Stored entries:
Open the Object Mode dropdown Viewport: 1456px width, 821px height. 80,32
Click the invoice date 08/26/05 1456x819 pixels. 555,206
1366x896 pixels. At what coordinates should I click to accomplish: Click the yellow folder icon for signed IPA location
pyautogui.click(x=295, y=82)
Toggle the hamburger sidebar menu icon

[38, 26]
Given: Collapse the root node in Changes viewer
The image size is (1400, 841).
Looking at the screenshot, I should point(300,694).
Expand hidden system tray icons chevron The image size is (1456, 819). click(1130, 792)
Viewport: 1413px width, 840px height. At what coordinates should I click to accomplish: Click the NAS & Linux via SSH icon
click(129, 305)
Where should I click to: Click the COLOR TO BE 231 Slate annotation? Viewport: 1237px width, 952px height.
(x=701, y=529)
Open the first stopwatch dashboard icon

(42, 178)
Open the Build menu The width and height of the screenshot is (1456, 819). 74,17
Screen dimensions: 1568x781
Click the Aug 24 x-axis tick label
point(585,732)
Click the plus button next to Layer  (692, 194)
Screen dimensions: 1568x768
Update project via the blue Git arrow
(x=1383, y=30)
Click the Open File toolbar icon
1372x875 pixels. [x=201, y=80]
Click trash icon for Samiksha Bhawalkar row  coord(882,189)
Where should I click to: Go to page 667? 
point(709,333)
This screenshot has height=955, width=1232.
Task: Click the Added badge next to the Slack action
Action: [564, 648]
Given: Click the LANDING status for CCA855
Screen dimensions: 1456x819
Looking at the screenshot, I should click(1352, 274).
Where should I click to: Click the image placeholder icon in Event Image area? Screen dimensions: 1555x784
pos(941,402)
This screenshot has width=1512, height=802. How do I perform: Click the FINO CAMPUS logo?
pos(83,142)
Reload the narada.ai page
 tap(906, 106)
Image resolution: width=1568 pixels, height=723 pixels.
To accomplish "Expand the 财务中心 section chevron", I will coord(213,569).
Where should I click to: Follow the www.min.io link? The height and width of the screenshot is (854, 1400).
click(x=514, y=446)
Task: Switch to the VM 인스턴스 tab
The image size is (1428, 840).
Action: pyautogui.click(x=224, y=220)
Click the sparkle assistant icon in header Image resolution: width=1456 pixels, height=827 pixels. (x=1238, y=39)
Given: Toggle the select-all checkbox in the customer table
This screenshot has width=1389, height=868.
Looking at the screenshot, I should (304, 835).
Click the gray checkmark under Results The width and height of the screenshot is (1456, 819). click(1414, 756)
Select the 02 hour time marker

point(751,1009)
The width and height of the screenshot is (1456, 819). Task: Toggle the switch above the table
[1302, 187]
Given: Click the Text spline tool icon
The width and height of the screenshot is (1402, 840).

WORK INSTRUCTIONS: All that belongs in the answer is the run of lines above from the line containing "Expand hidden system" through the line containing "Screen dimensions: 1568x781", exactly as written.

EXERCISE RESULT:
Expand hidden system tray icons chevron The image size is (1456, 819). click(1130, 792)
Viewport: 1413px width, 840px height. At what coordinates should I click to accomplish: Click the NAS & Linux via SSH icon
click(129, 305)
Where should I click to: Click the COLOR TO BE 231 Slate annotation? Viewport: 1237px width, 952px height.
(x=701, y=529)
Open the first stopwatch dashboard icon

(42, 178)
Open the Build menu The width and height of the screenshot is (1456, 819). 74,17
Screen dimensions: 1568x781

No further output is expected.